Cuando uno está en la labor de parar una herida
que sangra mucho todo parece ir más lento. Es decir, todo lo que está
afuera del contexto de la herida, porque nada parece mucho más
importante. Caminar una cuadra con el perro bajo el brazo y con la mano
menos hábil tapando el rostro para, primero, cubrir la herida y,
segundo, ocultar la vergüenza, es complicado. En el camino que va del
parque a mi casa dos personas preguntan que qué paso. A veces, a pesar
de las evidencias con las que se encuentra uno en un accidente es muy
difícil poder armar una historia coherente. Entonces llegan las
hipótesis, luego los testimonios de quien efectivamente vio lo que pasó.
La respuesta podría llegar sola, claro, si no fuera tan confuso todo:
un perro me mordió. Me mordió la boca. No un perro cualquiera, no: el
perro mío, en el labio inferior. Y se colgó. Y duele.
En el
instante no duele tanto. La humedad en los ojos corresponde a otras
cosas. Que haya sido mi propio perro, luego de que tratara de separarlo
de otro, al comienzo de una pelea. De que quería protegerlo exponiéndome a mí. De que por tratar de cerrar el paso
me haya resbalado para ir a dar justo encima de él. Que se asustó y se colgó del labio,
me soltó y sentí un calor que me bajaba por el mentón. Utilicé la
mano para tantear y sentí húmedo el contacto. La mancha roja confirmando
todo. El piso que se pinta con uno. El perro que se queda callado, quieto, como en otro lado. Mis
propios pasos con forma urgente. Luego la espera en el salón de
urgencias, con la ropa vuelta nada. La advertencia de una cirugía que no
se va a realizar porque, verá, no es tan grave, pero luego viene una
semana de incapacidad. Y medicamentos. Cuidar la herida. Reposo. Que no
le de el sol. Que no le de la lluvia. Que no salga, no por el clima,
sino por la ciudad. Llega la convalecencia. Y el dolor. Un dolor sordo
que se hace presente cada que veo la herida en el espejo. No siento el
pedazo hinchado y de otro color que está en mi boca, pero lo veo allí,
formando parte de mi cara. Procuro que no se estire, y procedo a
limpiarlo cada cuatro horas, siguiendo las recomendaciones del médico
que me atendió.
En la comisura del labio me tuvieron que poner un
punto, con el hilo más delgado que había. Lo iba a acompañar otro punto,
en la parte más abierta de la herida, pero no se pudo, por su tamaño.

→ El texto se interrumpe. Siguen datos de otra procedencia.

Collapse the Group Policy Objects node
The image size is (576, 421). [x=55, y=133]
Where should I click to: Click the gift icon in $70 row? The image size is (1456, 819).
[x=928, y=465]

Tengo tres cicatrices en la mano derecha, justamente por lo mismo, aunque debido a otro perro. Ahora
tengo dos más, en el labio inferior. Alcanzaron a ponerme
ese segundo punto, pero me llenó media cara de sangre, y el resultado
fue espantoso: me iba a quedar la boca pixelada. Es raro que uno se
sienta así, como una cosa que chuzan, a la que le meten hilo, para
luego
tratar de juntar dos pliegues de uno. Producto
de todo ese maltrato le queda a uno el dolor que no deja dormir. Llega
uno a pensar que no es alguien sino una cosa que hay que arreglar.
Fueron veintiún días en los que no me rasuré. Un intento de
bigote se asomó en la parte superior de la boca, y en el mentón una
cantidad un poco más espesa de pelo empezó a cubrir la piel. Observé
cómo hay partes en mi rostro que no se cubren con vello, formando
parches irregulares en diferentes sectores, para nada simétricos. A los
catorce días tres personas comentaron sobre el nuevo estilo,
recomendando el uso de esa sombra que no terminaba de salir. Esas tres
personas fueron mujeres, a las que se sumaron, después, otras dos.
Calculé con curiosidad cuánto tiempo he perdido en todas las veces en
las que me he afeitado, simplemente para lucir, o sentirme, más
presentable, aunque al final no sirvió para nada. Tampoco es muy
halagador el pensamiento ese fundado en el terror de confirmar lo que
uno siempre ha temido: tal vez la mejor forma de verse es mostrar menos
lo que es uno. Imposible cubrir la herida con bigotes, y también
imposible mantener las expectativas de quienes dijeron tantas cosas
bonitas por algo tan novedoso como la promesa de que me puede salir, tal
vez, una barba.
El domingo me afeité. Pasé la cuchilla con
mucho cuidado, porque ando estrenando un relieve en la boca. Esta semana
ya no parece un pliegue blanco, pero sí es una línea roja, casi
como si el labio estuviera llorando. Frente al espejo ensayo gestos para
comprobar el alcance del daño, ahora que la herida ha sanado. A veces
pica, cuando no estoy mirando. A veces no siento nada.